■ Given exercise 1 ■
Rewrite the rows from the one containing "Screen dimensions: 596x795" through the end of the rows, inclusive, replacing "sentence" with "text" and leaving everything else unchanged. Omit the pictures from your answer.

■ Document passage ■
..........

Minister of People's Armed Forces
- In office February 2009 – April 2012

Vice Chairman of the National Defense Commission of North Korea
- In office 9 April 2009 – 13 April 2014

Personal details
- Born: 4 March 1936 Pochon County, Kankyōnan Province, Korea, Empire of Japan
- Died: 16 August 2018 (aged 82) Pyongyang, North Korea
- Party: Workers' Party of Korea
- Alma mater: Kim Il Sung Military University Frunze Military Academy

Military service
- Allegiance: North Korea
- Branch/service: Korean People's Army
- Years of service: 1986–2018
- Rank: Marshal

Korean name
- Hangul: 김영춘
- Hanja: 金永春; 金英春
- RR: Gim Yeongchun
- MR: Kim Yŏngch'un

= Kim Yong-chun =

North Korean soldier and politician (1936–2018)

Kim Yong-chun (4 March 1936 – 16 August 2018) was a North Korean soldier and politician. He was a leader of the North Korean military. He held the North Korean military rank Chasu (Vice Marshal), was Vice Chairman of the National Defense Commission of North Korea, and was Minister of People's Armed Forces (roughly corresponds to Minister of Defence in other countries). He held a minor post within the Workers Party.

..........

■ Stored data ■
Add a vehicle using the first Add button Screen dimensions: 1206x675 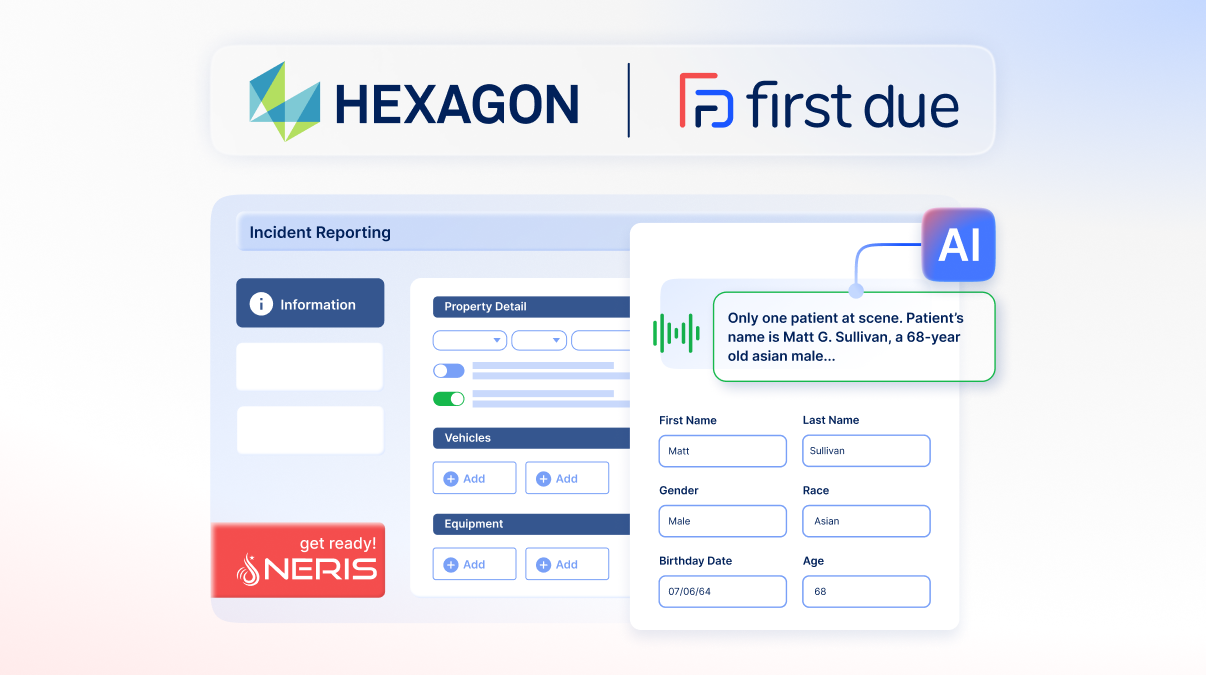[x=474, y=477]
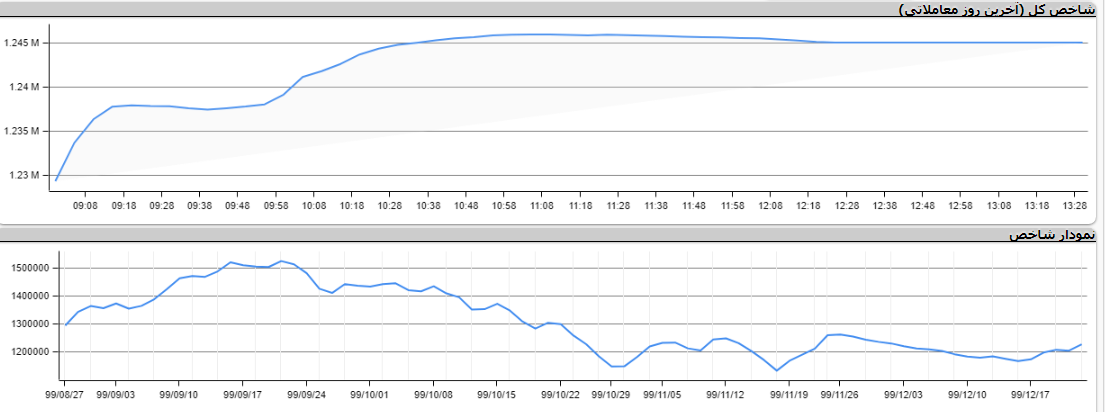Click the 12:28 time axis label
1105x412 pixels.
(x=846, y=205)
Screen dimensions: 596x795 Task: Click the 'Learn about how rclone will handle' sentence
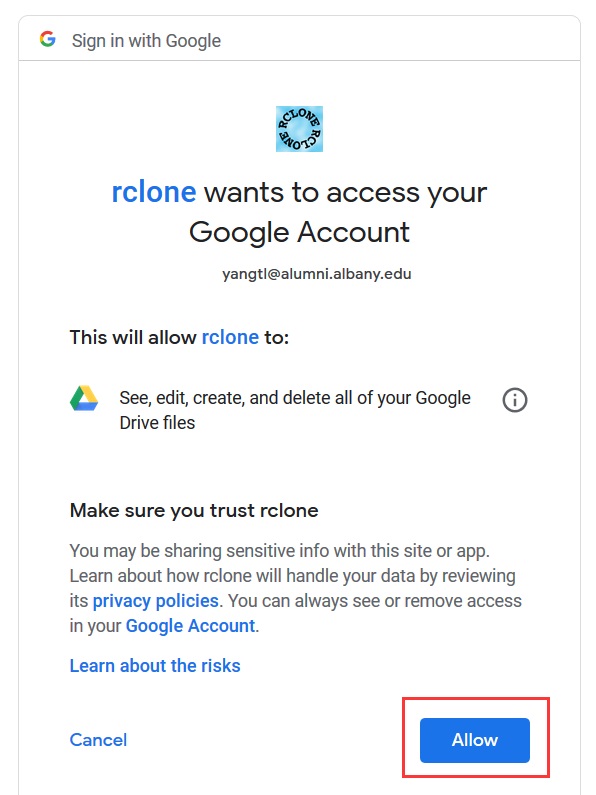pyautogui.click(x=292, y=576)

..........

■ Given exercise 2 ■
In the text on Kim Yong-chun, in which county was he born?

■ Final result 1 ■
Screen dimensions: 596x795 Task: Click the 'Learn about how rclone will handle' text
pyautogui.click(x=292, y=576)

■ Final result 2 ■
Pochon County, Kankyōnan Province